Le progrès économique à court terme reste très dépendant de la pérennité des aides bilatérales et multilatérales, ainsi que du respect des directives de gestion financière et de gouvernance économique prodiguées par les conseillers techniques du FMI. On s'attend à ce que la croissance annuelle du PIB tombe à moins de 4% au cours de 2000-2001.

 

La Gambie a une économie libérale et de marché, caractérisée par l'agriculture traditionnelle de subsistance, une dépendance historique vis-à-vis des arachides à cause des bénéfices d'exportation.

 

 

Un commerce de réexportation concentré autour de son port océanique, des taxes à l'importation très faibles, des procédures administratives réduites, un taux de change fluctuant sans contrôles, et une industrie du tourisme significative.

 

L'agriculture représente 23% du PIB et emploie 75% de la main-d'œuvre. Dans l'agriculture, la production d'arachides occupe 5,3% du PIB, les autres cultures 8,3%, l'élevage 4,4%, la pêche 1,8%, et la sylviculture 0,5%.

 

 L'industrie représente 12% du PIB ,  le secteur de la fabrication 6%, un chiffre faible qui s'explique par la dépendance exclusive du secteur aux activités agricoles par exemple, le traitement des arachides, les boulangeries, les brasseries, les tanneries.

 

 Les autres activités de fabrication incluent le savon, les boissons non alcoolisées et l'habillement.
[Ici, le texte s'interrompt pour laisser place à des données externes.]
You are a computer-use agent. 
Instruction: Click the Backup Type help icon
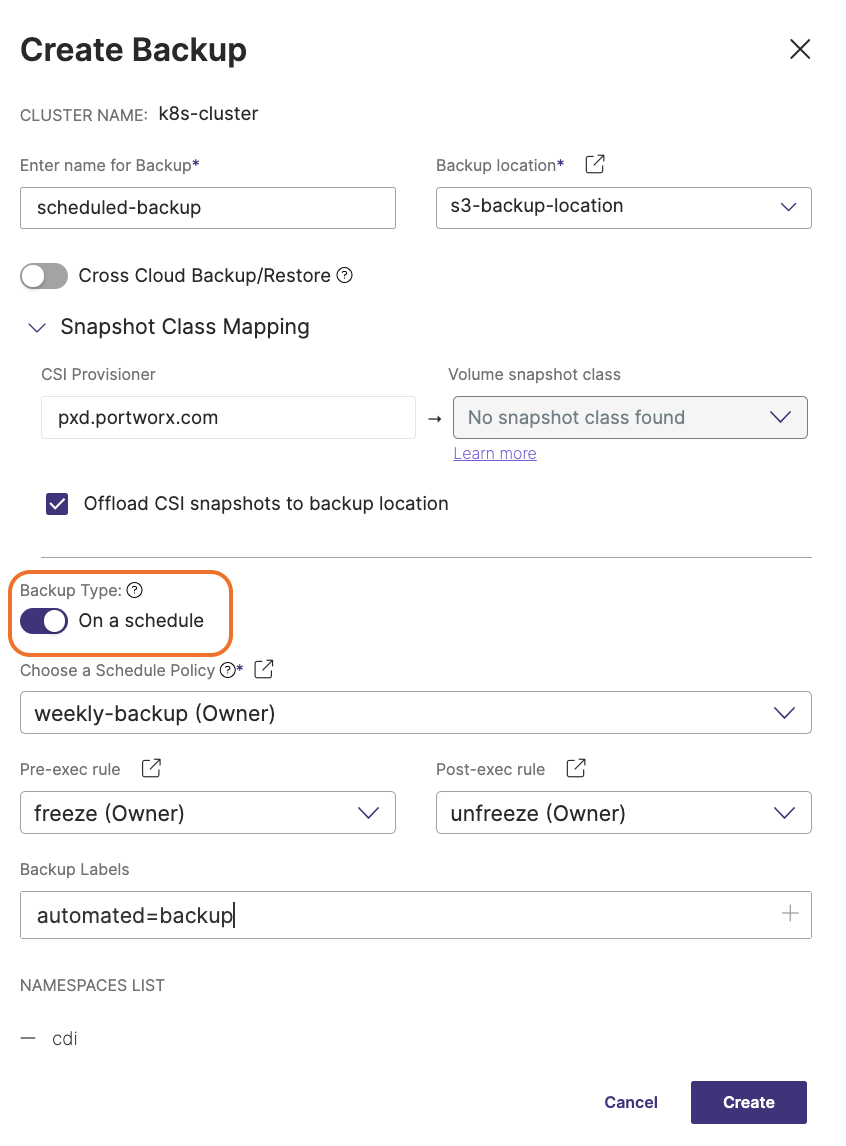tap(135, 591)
Le secteur tertiaire représente 19% du PIB.

 

En 1999 le Royaume-Uni et d'autres pays européens étaient les marchés d'exportation principaux de la Gambie, représentant 86% du total ,  suivis par l'Asie avec 14% , puis par des sous-régions africaines, incluant le Sénégal, la Guinée-Bissau et le Ghana, avec 8%

 

 Le Royaume-Uni et les autres pays d'Europe , à savoir l'Allemagne, la France, les Pays-Bas et la Belgique - étaient les sources principales d'imports, représentant 60% du total des importations, suivis par l'Asie avec 23%, la Côte d'Ivoire et d'autres pays africains avec 17%. La Gambie signale que 11% de ses exportations vont aux É.-U. et que 14% en proviennent.

 

Agriculture

 

Cultures vivrières, riz, mil, sorgho, maïs, manioc, fruits et légumes

 

Cultures d'exportation, arachide , 50% des terres cultivées , sésame

 

L'autosuffisance alimentaire de la Gambie n'est pas assurée et fluctue grandement d'une année à l'autre, en raison de l'irrégularité des précipitations. Le pays recourt fréquemment aux importation et à l’aide alimentaire.

 

 Démographie

 

La Gambie est densément peuplée , 124 habitants / km² en moyenne en 2001, pour un total de 1 411 205. Plus de 63 % de la population est rurale.

 La croissance démographique et l’urbanisation sont élevées , respectivement 3,77 % et 8 % pour la capitale, Banjul.